Le 1er mars 2019, les plus grandes entreprises françaises -- plus de 1.000 salariés -- ont publié leur note globale sur 100, désormais thermomètre de l'égalité professionnelle.
En France, les femmes sont payées en moyenne, tous postes confondus, 25% de moins que les hommes. A poste et âge égaux, l'écart est de 9% alors que le principe "à travail égal, salaire égal" est gravé dans la loi depuis 1972.
D'après le dernier bilan livré en septembre, environ 17% des entreprises de plus de 250 salariés étaient en "alerte rouge" selon les mots de la ministre du Travail Muriel Pénicaud, soit un score en deçà de 75 points qui l'expose à des sanctions financières.
Celles-ci pourront aller jusqu'à 1% de la masse salariale si le tir n'est pas rectifié dans les trois ans. Les entreprises s'exposent aussi à des sanctions si elles ne publient pas leurs notes.
La ministre avait indiqué qu'elle donnerait le nom des entreprises qui, au 1er mars 2020, pour leur deuxième publication donc, étaient en dessous de 75/100.
Cet index comprend cinq critères: l'écart de rémunération femmes-hommes (40 points), l'écart dans les augmentations annuelles (20 points), l'écart dans les promotions (15 points), les augmentations au retour de congé maternité (15 points) et enfin la présence de femmes parmi les plus gros salaires de l'entreprise (10 points).
S'agissant des grandes entreprises, les premières publications avaient confirmé le problème connu du "plafond de verre" (peu de femmes dirigeantes, donc peu de femmes dans les dix plus gros salaires d'une entreprise), ainsi que celui de l'augmentation au retour de congé maternité. Le top 10 du géant de l'énergie Engie, par exemple, compte une femme de moins depuis le récent départ d'Isabelle Kocher, directrice générale dont le mandat n'a pas été renouvelé.
Pour Sophie Binet, spécialiste de ces questions à la CGT, les critiques formulées quand le gouvernement a lancé cet index sont toujours d'actualité.
"Circulez il n'y a rien à voir"
Les principaux syndicats avaient en effet critiqué la formule de calcul choisie, qui du fait de certains éléments (barème, pondération, seuil de pertinence) "masquent" selon eux une partie des écarts de rémunération. FO avait estimé que "bon nombre de salariés passent sous les radars".

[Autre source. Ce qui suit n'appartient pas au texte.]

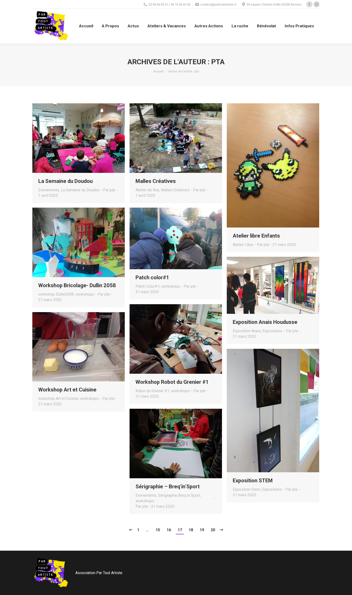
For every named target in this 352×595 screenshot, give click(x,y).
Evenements (48, 190)
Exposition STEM (253, 481)
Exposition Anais (247, 331)
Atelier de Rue (147, 190)
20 (213, 530)
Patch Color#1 (148, 286)
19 (202, 530)
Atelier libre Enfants (256, 236)
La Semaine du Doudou (65, 181)
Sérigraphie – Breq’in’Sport (168, 487)
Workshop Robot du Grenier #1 (172, 382)
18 (191, 530)
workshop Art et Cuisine (58, 398)
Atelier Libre (243, 244)
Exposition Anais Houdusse (265, 322)
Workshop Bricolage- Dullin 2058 (77, 285)
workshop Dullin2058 (56, 294)
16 (169, 530)
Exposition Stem (246, 489)
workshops (84, 294)
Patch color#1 (152, 277)
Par (109, 190)
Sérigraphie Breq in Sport (179, 495)
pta (218, 62)
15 (158, 530)
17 (180, 530)
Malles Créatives (156, 181)
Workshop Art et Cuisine (67, 390)
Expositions (272, 331)
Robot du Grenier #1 (152, 391)
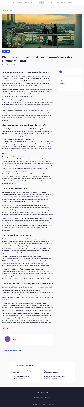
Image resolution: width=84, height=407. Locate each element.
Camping (26, 2)
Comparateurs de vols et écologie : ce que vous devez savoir (26, 371)
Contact (47, 397)
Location (49, 2)
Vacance (63, 2)
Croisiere (33, 2)
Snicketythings (42, 392)
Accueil (4, 10)
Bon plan (19, 2)
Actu (13, 2)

Un an après sa mise en place, Sophie Binet juge l'outil "contre-productif car permettant à des entreprises de dire +circulez il n'y a rien à voir+". Paradoxalement, "des entreprises qui avaient de bonnes pratiques" ont eu des notes moyennes "parce qu'elles n'avaient pas grugé".
Elle fait le pari que les notes des grandes entreprises vont "beaucoup progresser" car elles se seront adaptées, en augmentant "a minima" les femmes de retour de congé maternité par exemple.

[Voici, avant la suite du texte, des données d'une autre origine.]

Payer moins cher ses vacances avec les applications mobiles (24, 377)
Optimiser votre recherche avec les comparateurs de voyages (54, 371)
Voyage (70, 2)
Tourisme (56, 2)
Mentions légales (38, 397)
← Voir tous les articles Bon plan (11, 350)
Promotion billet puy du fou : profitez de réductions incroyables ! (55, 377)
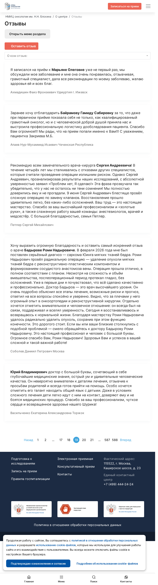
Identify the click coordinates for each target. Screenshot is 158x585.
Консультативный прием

Au passage, elle s'inquiète de la "disparition du Conseil supérieur de l'égalité professionnelle", qui va se fondre avec le Haut Conseil à l'égalité, et devant lequel un premier bilan promis pour l'automne dernier par le gouvernement n'a jamais été présenté.
"Il ne manquerait pas grand-chose" pour que l'outil fonctionne, explique néanmoins Mme Binet, qui demandait sa création.
De son côté, le gouvernement explique que déjà l'index a le mérite de forcer les entreprises à se pencher sur un problème que parfois elles ignoraient.
Les plus petites entreprises, entre 50 et 250 salariés, ont jusque samedi minuit pour publier leur note. Pour elles, ce calcul est basé sur quatre critères (augmentations et promotions sont fondus). Pour les aider, le ministère a installé une hotline qui reçoit 300 appels quotidiens depuis début janvier, a indiqué la Direction générale du travail, interrogée par l'AFP.
Comme le relève l'Apec (Association pour l'emploi des cadres) dans une étude sur les inégalités salariales femmes/hommes dans l'encadrement, "les grandes entreprises sont mieux informées sur les inégalités salariales et plus contraintes à les combattre".